The New York Daily News reported that Cabrera and one of his “associates” wanted to blame the steroid positive on the MLB player’s use of a dietary supplement. Of course, this is a very common and not-so-creative defensive used by steroid users. And given the widespread availability of synthetic steroids and synthetic steroid clones that have been sold and marketed as dietary supplements, it has sometimes worked to the advantage of drug-tested professional athletes.

Cabrera, or at least one of his associates, decided to put his own creative twist on the supplement-caused-me-to-test-positive-for-steroids defense. In reality, the supplement blamed for causing Cabrera to fail the steroid test didn’t really exist. It was a fictitious product create explicitly for the purpose of explaining the steroid positive to the MLB and MLB Players Association.

Juan Nunez, the apparent collaborator in the hoax, even went so far as to acquire a fake supplement website and add a nonexistent product (i.e. a topical testosterone-boosting cream) along with online advertisements promoting it.

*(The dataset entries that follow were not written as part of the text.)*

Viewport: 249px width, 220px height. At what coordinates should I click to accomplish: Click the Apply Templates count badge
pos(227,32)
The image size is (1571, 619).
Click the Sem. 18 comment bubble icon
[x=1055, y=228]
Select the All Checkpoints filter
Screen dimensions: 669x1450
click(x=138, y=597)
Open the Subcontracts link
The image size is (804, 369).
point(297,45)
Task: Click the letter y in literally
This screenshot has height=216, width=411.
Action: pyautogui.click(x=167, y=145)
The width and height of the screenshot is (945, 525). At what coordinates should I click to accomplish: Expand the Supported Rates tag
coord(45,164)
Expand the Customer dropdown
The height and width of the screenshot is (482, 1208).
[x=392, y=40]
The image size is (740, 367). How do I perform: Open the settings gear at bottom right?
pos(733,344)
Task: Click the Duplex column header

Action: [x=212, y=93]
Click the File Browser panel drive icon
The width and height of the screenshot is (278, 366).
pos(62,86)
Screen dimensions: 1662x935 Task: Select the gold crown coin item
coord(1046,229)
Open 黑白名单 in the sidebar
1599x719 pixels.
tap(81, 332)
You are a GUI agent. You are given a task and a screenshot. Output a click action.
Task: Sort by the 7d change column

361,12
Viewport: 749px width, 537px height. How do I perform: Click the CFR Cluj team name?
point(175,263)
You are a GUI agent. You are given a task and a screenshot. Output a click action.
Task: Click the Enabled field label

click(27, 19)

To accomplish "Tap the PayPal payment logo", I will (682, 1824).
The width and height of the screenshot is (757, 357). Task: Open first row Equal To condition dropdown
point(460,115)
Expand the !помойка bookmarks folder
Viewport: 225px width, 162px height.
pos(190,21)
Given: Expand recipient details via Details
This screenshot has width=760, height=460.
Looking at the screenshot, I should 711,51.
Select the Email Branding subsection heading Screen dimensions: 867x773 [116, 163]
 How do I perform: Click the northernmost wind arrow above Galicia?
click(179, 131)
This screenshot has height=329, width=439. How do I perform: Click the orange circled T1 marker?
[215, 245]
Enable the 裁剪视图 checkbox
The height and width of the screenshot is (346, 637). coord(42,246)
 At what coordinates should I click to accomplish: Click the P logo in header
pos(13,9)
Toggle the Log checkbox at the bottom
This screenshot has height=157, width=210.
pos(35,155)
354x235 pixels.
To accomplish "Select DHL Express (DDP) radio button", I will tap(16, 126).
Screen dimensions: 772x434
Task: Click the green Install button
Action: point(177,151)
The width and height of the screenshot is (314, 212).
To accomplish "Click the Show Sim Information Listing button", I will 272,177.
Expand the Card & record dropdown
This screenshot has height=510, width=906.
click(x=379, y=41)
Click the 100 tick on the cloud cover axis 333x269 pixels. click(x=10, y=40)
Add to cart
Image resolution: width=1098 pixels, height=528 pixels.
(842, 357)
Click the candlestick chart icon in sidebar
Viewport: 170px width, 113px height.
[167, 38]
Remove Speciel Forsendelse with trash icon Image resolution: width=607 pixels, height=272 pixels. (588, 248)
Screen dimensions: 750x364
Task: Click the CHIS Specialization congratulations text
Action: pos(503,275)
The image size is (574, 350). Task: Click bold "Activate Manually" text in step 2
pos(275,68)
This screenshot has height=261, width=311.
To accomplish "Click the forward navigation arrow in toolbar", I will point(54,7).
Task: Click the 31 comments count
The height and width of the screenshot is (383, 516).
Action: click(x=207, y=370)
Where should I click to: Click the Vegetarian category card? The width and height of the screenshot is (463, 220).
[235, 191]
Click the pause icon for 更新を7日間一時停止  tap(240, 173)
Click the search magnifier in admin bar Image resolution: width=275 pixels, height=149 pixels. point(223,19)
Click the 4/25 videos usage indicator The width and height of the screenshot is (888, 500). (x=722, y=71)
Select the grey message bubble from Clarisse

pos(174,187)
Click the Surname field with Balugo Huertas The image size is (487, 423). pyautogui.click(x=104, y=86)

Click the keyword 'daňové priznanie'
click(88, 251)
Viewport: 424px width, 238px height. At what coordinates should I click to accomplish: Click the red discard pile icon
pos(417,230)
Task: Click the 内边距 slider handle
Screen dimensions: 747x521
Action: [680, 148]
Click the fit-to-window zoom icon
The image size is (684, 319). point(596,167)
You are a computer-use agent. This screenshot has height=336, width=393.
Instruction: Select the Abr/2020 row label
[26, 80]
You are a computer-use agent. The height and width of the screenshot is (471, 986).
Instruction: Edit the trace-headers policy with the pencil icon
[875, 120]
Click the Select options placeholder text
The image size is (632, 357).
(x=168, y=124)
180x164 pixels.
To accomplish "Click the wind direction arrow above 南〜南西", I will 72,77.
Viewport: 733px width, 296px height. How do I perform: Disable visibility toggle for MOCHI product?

Unfortunately for Cabrera and Nunez, the rouse was very amateurish and transparent. It was quickly exposed by the MLB. The MLB consequently enforced the 50-game suspension for Cabrera.

Like most “crimes”, the “cover-up” often is more serious than the actual transgression itself. The hoax has brought scrutiny upon Cabrera’s agents, Seth and Sam Levinson, as well as their sports agency. In an email to the New York Daily News, Athletes’ Career Enhanced and Secured Incorporated (ACES) has denied any association with the website hoax.

“Sam and I absolutely had no knowledge or dealings with anyone at anytime associated with the website,” said Seth Levinson. “I will state unequivocally and irrefutably that any payment made to the website does not come from ACES.”

Nunez, the mastermind of the rouse, was a “paid consultant” for ACES. But Nunez corroborated Levinson’s statement that ACES had no involvement in the creative-but-unsuccessful Internet subterfuge.

“I was the only one who had dealings with the website,” Nunez said. “Neither Seth nor Sam had any dealings with the website, nor did anyone else in the firm.”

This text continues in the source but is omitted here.